Na reprogramação de motores a diesel é necessário calcular o AFR (mistura ar/combustível). Esta é a principal responsável pelo incremento de potência sentido, pelo que é importante garantir o correcto mapeamento da mesma.

Se tivermos o cuidado de analisar os mapas originais veremos que é normal encontrar diferentes misturas para os diferentes regimes de motor e especialmente para diferentes quantidades de massa de ar. Uma das maiores restrições dos fabricantes, no que diz respeito ao mapeamento das unidades de gestão de motor, é a garantia do cumprimento de emissões e a redução da opacidade dos fumos produzidos. (…e sim…eu sei que é um motor do grupo VAG, mas vou acreditar que é verdade o que acabei de escrever!!)
Utilizando como exemplo o motor 1.9 TDI, versão ARL – 150HP (Ficheiro aqui: 362706 ) comecemos por analisar a mistura do respectivo smoke map:

É importante perceber que a mistura em zonas de baixa massa de ar e rotação tem um valor baixo, isto é, é bastante rica.

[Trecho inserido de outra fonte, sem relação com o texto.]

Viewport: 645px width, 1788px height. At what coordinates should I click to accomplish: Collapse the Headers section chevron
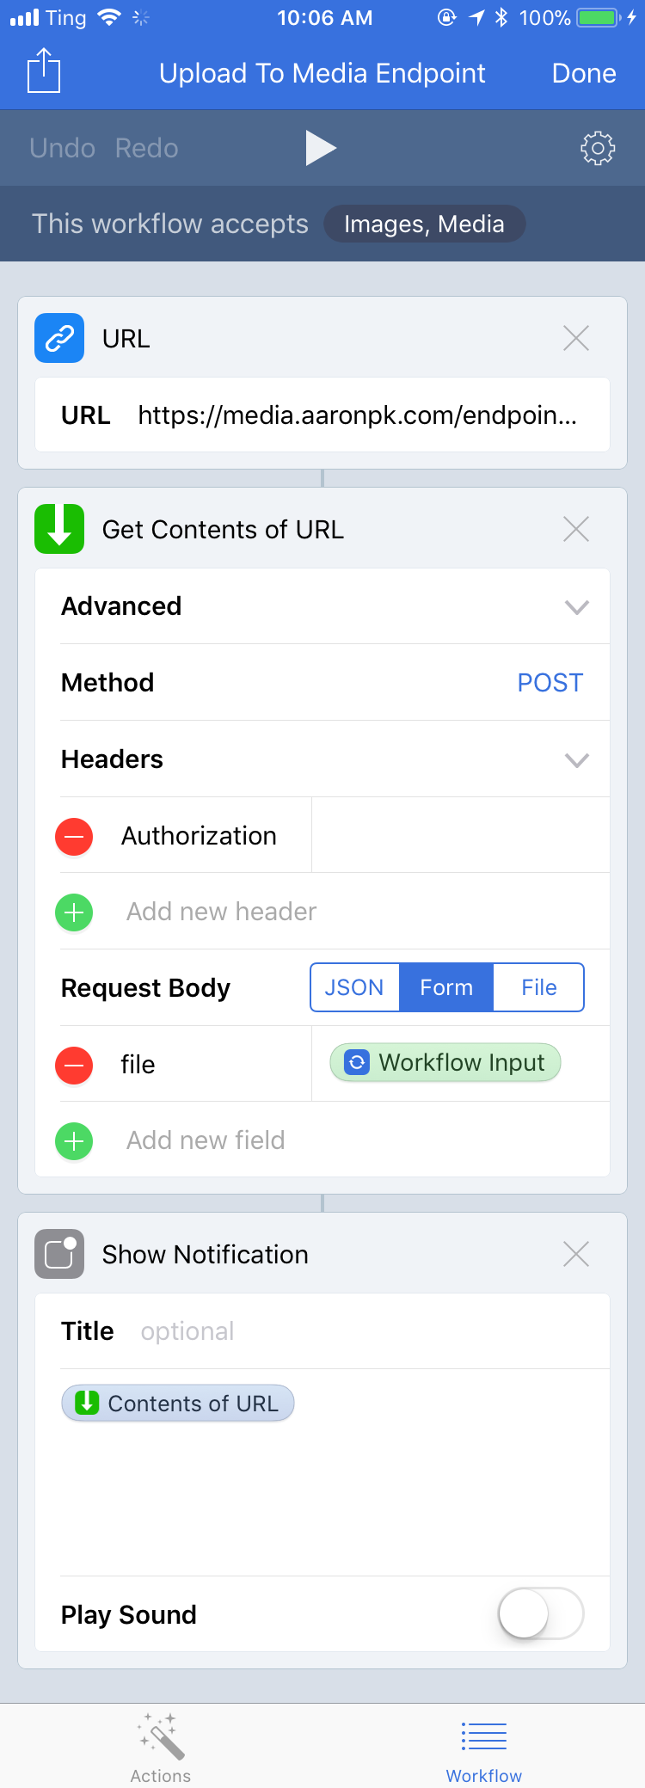(576, 760)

Reparem, por exemplo, na zona das 400 mg/cyc de ar e 1008 rpm temos uma mistura de 15.1:1. Teoricamente esta mistura iria permitir a emissão de fumo, sempre que fosse requisitada a quantidade de combustível permitida nessa zona. (cerca de 26.5 mg/cyc) mas na realidade existem outros factores que intervêm na quantidade de combustível, entre eles a EGR, os limitadores de binário e também o facto de ser um regime transitório, pois 400 mg/cyc é aproximadamente igual à massa de ar consumida ao ralenti, pelo que assim que existir uma pequena aceleração rapidamente sairemos desta zona.
Definição de AFR
AFR é um acrónimo inglês, deriva dos termos “Air to fuel ratio” e define-se da seguinte forma:
AFR = Quantidade de ar / Quantidade de combustível
Ou seja, é um valor que determina o rácio entre a quantidade de ar e a quantidade de combustível, logo, quando falamos em misturas de 15, 16, etc estamos na realidade a falar de misturas de 15:1, 16:1, isto é, dezasseis partes de ar para uma parte de combustível. Posto isto é fácil perceber que quanto maior, em número, for o AFR, mais pobre é a mistura, pois contem uma maior quantidade de ar para a mesma quantidade de combustível.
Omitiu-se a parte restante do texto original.